Aksara
Sunda
1.
Sejarah
Penggunaan Aksara Sunda Kuna dalam
bentuk paling awal antara lain dijumpai pada prasasti-prsasasti yang terdapat
di Astanagede, Kecamatan Kawali, Kabupaten Ciamis, dan Prasasti Kebantenan yang terdapat di Kabupaten Bekasi.
Edi S. Ekajati mengungkapkan bahwa keberadaan Aksara Sunda Kuna
sudah begitu lama tergeser karena adanya ekspansi Kerajaan Mataram Islam ke wilayah
Priangan kecuali Cirebon dan Banten. Pada waktu
itu para menak Sunda lebih banyak menjadikan budaya Jawa sebagai
anutan dan tipe ideal. Akibatnya, kebudayaan Sunda tergeser oleh kebudayaan
Jawa. Bahkan banyak para penulis dan budayawan Sunda yang memakai tulisan dan
ikon-ikon Jawa.
Bahkan VOC pun membuat
surat keputusan, bahwa aksara resmi di daerah Jawa Barat hanya meliputi Aksara Latin, Aksara Arab Gundul (Pegon) dan
Aksara Jawa (Cacarakan). Keputusan itu ditetapkan pada tanggal 3
November 1705. Keputusan itu pun didukung para penguasa Cirebon yang
menerbitkan surat keputusan serupa pada tanggal 9 Februari 1706. Sejak saat itu
Aksara Sunda Kuno terlupakan selama berabad-abad. Masyarakat Sunda tidak lagi
mengenal aksaranya. Kalaupun masih diajarkan di sekolah sampai penghujung tahun
1950-an, rupanya salah kaprah. Pasalnya, yang dipelajari saat itu bukanlah
Aksara Sunda Kuna, melainkan Aksara Jawa yang diadopsi dari Mataram dan disebut
dengan Cacarakan.
Contoh. aksara
huruf jawa cacarakan
2.
Latar belakang dan sejarah Aksara
Sunda Kuna
Contoh plang sekolah SDN 1 CIBENING Purwakarta yang
menggunakan tulisan aksara sunda dan latin
Setidaknya sejak Abad
IV masyarakat Sunda
telah lama mengenal aksara untuk menuliskan bahasa yang mereka gunakan. Namun
demikian pada awal masa kolonial, masyarakat Sunda dipaksa oleh penguasa dan
keadaan untuk meninggalkan penggunaan Aksara Sunda Kuna yang merupakan salah
satu identitas budaya Sunda.
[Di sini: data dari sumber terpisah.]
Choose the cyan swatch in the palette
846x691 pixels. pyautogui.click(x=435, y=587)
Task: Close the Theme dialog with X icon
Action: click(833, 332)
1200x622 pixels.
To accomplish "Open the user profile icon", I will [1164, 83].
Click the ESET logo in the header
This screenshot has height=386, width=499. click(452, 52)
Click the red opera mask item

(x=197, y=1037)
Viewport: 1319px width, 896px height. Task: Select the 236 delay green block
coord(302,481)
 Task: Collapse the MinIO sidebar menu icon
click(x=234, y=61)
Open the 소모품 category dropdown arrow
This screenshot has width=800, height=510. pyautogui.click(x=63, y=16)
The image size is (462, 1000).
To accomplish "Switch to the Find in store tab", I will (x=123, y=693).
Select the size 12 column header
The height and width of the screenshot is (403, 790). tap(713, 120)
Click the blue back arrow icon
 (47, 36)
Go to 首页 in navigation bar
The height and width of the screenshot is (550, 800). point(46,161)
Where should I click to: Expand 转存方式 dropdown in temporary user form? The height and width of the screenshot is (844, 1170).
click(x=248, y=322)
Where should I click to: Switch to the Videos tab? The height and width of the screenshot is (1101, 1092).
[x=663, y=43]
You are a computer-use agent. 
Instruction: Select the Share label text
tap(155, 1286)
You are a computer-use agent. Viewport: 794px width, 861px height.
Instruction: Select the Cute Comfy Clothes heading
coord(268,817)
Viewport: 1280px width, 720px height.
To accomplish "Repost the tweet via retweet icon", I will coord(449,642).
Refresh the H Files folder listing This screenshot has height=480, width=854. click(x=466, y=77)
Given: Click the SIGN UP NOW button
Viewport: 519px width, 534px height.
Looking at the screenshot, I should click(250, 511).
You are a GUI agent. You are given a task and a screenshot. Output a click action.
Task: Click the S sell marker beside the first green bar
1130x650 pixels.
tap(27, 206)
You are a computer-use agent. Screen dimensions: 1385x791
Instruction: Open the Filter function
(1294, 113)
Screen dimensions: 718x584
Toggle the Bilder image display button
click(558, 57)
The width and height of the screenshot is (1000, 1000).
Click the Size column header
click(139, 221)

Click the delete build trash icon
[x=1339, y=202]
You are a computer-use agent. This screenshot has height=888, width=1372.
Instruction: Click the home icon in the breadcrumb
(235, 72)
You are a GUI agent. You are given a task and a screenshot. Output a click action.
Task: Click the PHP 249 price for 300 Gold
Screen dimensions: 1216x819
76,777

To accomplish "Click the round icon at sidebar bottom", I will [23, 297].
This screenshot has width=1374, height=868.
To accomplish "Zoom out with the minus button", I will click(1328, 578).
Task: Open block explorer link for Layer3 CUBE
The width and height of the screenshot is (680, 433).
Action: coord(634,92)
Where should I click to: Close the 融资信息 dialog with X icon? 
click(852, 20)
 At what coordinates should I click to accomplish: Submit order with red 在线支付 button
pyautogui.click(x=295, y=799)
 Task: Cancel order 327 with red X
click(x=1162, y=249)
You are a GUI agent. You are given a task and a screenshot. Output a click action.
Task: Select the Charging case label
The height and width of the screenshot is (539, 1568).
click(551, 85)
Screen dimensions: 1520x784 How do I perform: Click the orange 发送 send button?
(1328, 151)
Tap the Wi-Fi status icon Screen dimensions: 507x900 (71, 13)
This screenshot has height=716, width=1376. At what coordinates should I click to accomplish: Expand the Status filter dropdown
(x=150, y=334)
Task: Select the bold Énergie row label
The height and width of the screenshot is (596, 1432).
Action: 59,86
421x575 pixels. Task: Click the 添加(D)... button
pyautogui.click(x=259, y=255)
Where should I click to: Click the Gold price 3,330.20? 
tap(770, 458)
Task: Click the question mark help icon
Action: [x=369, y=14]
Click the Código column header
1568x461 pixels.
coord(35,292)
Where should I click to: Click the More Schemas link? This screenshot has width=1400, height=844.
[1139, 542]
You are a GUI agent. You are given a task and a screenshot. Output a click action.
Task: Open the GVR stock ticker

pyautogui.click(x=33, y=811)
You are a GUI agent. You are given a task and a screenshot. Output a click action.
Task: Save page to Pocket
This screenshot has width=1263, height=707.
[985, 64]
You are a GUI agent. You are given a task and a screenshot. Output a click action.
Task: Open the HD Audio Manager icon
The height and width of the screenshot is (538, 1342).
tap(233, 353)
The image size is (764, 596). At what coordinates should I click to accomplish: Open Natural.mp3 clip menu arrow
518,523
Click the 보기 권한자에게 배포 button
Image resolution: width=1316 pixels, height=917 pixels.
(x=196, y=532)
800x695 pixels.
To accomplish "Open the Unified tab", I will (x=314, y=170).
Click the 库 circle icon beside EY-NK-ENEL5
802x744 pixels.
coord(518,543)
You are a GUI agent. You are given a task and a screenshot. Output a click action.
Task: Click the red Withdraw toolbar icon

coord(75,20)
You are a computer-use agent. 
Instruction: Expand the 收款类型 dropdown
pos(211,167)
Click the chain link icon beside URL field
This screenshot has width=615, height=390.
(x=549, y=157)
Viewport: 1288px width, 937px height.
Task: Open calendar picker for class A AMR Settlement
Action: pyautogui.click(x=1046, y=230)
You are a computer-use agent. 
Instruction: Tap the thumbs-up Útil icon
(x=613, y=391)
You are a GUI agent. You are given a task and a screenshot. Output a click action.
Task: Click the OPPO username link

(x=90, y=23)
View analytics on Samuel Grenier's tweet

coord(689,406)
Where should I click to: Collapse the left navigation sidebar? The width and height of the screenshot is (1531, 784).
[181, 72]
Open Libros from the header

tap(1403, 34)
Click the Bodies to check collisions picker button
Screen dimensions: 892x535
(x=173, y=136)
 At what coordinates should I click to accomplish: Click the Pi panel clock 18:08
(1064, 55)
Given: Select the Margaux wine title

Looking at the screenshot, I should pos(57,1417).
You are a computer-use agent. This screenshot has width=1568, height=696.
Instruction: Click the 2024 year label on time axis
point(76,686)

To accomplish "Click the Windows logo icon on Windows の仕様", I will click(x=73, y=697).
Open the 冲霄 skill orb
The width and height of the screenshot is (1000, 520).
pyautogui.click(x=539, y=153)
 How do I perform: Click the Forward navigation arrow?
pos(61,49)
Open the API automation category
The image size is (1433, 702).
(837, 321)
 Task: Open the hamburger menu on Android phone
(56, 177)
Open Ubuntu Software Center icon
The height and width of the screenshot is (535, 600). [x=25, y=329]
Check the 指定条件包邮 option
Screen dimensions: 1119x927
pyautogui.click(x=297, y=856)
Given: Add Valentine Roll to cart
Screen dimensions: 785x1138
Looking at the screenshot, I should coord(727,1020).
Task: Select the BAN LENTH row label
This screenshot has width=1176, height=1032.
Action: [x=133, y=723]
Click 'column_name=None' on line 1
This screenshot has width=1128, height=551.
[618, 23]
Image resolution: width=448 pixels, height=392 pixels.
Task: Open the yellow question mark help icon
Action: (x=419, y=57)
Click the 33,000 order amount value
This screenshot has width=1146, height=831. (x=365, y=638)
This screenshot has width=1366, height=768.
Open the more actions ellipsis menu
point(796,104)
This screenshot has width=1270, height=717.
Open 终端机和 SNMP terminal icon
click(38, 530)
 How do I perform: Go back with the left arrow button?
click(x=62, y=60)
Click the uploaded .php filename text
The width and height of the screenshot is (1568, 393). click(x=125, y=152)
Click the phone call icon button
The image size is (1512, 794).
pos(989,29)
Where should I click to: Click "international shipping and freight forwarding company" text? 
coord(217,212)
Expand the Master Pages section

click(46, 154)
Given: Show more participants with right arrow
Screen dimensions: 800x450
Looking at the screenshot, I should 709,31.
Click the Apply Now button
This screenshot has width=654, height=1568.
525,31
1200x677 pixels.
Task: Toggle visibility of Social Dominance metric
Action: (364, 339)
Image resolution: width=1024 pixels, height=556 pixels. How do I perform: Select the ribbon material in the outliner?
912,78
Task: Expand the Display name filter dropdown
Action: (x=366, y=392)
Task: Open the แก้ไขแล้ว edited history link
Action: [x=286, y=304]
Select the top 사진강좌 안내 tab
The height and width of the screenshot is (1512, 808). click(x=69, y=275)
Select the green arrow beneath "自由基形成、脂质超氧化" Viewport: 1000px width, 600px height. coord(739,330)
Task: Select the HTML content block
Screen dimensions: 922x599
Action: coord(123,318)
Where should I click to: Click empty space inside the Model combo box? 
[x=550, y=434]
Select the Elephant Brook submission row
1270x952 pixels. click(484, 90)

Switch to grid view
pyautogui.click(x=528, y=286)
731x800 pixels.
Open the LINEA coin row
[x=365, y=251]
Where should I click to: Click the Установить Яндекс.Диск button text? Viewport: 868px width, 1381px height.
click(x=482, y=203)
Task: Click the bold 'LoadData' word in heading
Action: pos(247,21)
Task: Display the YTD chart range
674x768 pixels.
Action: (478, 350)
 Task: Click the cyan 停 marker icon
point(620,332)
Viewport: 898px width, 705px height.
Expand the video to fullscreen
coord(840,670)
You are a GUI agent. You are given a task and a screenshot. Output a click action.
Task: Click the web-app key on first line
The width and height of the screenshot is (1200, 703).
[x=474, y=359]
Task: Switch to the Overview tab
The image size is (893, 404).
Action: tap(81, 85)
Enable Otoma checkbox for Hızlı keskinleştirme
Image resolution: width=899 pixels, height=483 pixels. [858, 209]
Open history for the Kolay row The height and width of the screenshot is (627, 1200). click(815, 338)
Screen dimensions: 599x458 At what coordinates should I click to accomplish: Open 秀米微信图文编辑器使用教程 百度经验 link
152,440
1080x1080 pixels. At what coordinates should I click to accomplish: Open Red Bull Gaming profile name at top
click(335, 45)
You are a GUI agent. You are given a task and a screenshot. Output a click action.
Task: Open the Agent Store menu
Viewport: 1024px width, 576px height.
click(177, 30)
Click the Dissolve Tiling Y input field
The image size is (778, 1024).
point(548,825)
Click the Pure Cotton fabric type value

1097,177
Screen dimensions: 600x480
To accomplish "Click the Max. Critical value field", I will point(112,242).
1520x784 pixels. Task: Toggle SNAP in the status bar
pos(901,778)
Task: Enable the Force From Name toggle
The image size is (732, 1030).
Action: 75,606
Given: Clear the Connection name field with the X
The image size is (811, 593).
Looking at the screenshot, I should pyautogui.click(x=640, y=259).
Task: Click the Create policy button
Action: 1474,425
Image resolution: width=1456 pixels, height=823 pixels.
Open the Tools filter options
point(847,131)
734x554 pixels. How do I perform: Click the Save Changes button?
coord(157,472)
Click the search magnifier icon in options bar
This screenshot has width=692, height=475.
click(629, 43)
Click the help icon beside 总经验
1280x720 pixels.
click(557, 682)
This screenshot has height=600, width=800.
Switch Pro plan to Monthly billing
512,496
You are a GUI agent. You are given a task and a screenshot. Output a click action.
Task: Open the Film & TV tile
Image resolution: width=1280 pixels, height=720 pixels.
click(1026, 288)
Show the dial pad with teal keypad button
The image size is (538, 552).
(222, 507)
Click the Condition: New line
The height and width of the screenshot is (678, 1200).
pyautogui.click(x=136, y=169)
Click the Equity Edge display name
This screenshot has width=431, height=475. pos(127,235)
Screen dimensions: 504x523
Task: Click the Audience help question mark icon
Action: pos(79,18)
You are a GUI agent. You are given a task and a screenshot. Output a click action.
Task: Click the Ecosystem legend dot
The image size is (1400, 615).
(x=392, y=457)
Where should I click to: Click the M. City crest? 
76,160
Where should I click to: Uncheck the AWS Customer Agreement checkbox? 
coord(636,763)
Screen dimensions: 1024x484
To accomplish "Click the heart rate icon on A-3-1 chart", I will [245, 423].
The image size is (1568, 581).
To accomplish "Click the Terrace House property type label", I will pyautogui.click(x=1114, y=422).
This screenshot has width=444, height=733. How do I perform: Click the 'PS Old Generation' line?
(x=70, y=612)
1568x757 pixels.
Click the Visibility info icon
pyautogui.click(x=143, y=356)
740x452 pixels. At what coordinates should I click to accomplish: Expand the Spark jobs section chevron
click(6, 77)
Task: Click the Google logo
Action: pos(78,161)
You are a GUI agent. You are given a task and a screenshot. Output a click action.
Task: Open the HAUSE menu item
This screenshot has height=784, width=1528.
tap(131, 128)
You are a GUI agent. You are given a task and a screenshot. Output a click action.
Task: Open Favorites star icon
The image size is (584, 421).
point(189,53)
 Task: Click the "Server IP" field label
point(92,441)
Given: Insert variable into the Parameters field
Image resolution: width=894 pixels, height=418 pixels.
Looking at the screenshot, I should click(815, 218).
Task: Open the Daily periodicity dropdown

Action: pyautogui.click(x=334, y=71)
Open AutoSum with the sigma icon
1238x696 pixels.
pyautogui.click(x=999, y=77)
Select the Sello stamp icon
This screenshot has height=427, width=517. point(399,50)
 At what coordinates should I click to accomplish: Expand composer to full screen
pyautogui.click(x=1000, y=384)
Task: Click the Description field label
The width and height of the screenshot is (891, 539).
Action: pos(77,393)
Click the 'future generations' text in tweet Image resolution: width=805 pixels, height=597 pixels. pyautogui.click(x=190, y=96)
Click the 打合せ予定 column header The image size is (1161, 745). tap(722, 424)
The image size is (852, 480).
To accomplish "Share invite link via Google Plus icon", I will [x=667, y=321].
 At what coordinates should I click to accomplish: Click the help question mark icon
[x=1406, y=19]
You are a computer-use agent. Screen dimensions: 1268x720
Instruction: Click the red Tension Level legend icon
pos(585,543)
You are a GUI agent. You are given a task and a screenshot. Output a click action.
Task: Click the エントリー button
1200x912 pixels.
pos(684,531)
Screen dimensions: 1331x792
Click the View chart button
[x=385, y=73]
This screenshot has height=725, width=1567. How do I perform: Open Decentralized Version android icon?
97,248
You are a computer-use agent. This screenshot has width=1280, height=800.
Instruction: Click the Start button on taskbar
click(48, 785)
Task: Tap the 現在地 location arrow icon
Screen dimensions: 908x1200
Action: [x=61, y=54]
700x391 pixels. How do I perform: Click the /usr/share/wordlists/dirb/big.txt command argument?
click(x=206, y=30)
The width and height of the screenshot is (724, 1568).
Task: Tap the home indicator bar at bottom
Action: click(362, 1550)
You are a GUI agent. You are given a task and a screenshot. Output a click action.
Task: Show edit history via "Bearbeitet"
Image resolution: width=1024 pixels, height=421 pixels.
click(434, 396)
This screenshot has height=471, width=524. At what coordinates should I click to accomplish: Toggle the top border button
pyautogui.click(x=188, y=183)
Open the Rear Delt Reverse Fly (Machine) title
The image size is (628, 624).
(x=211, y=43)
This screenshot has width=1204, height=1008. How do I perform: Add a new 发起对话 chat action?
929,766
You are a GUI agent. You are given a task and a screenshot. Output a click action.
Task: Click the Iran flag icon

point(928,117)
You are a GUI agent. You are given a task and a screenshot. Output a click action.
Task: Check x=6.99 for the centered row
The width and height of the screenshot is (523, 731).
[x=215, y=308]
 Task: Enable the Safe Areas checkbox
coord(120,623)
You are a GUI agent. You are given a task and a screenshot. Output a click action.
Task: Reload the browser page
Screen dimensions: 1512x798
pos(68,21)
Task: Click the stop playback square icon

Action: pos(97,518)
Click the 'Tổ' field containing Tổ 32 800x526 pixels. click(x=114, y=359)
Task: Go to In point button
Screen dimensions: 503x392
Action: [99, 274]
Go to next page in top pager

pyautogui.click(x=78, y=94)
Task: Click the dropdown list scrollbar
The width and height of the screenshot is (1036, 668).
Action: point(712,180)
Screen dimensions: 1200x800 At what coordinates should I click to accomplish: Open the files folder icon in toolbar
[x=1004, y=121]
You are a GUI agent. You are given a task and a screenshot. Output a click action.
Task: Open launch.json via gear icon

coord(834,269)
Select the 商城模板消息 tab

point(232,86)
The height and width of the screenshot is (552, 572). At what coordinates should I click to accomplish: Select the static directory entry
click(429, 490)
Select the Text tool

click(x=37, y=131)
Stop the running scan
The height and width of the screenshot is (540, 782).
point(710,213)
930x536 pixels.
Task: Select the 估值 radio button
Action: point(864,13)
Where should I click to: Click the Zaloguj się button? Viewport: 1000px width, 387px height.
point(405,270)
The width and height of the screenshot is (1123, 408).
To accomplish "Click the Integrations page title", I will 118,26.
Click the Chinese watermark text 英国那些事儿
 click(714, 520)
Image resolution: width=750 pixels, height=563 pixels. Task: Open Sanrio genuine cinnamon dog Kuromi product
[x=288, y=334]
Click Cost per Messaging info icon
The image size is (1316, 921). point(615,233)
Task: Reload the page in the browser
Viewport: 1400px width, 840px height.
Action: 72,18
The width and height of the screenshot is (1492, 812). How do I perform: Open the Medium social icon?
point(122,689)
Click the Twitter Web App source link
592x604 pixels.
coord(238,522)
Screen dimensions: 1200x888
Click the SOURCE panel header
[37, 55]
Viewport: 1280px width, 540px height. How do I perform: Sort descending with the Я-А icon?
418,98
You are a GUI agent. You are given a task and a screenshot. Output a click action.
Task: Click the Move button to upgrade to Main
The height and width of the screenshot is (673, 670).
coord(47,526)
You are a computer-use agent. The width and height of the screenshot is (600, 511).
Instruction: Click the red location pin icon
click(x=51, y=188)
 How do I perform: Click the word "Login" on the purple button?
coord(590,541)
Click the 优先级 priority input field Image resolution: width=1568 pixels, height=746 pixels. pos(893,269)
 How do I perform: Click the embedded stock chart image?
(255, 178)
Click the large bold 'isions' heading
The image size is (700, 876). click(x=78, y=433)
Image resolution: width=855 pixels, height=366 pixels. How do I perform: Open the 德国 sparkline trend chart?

Keadaan yang berlangsung hingga masa kemerdekaan
ini menyebabkan punahnya Aksara Sunda Kuna dalam tradisi tulis masyarakat
Sunda.
Pada akhir Abad XIX sampai pertengahan Abad XX, para
peneliti berkebangsaan asing(misalnya K. F. Holle dan C. M. Pleyte) dan
bumiputra (misalnya Atja dan E. S. Ekadjati) mulai meneliti keberadaan
prasasti-prasasti dan naskah-naskah tua yang menggunakan Aksara Sunda Kuna. Berdasarkan atas
penelitian-penelitian sebelumnya, pada akhir Abad XX mulai timbul kesadaran
akan adanya sebuah Aksara Sunda yang merupakan identitas khas masyarakat Sunda.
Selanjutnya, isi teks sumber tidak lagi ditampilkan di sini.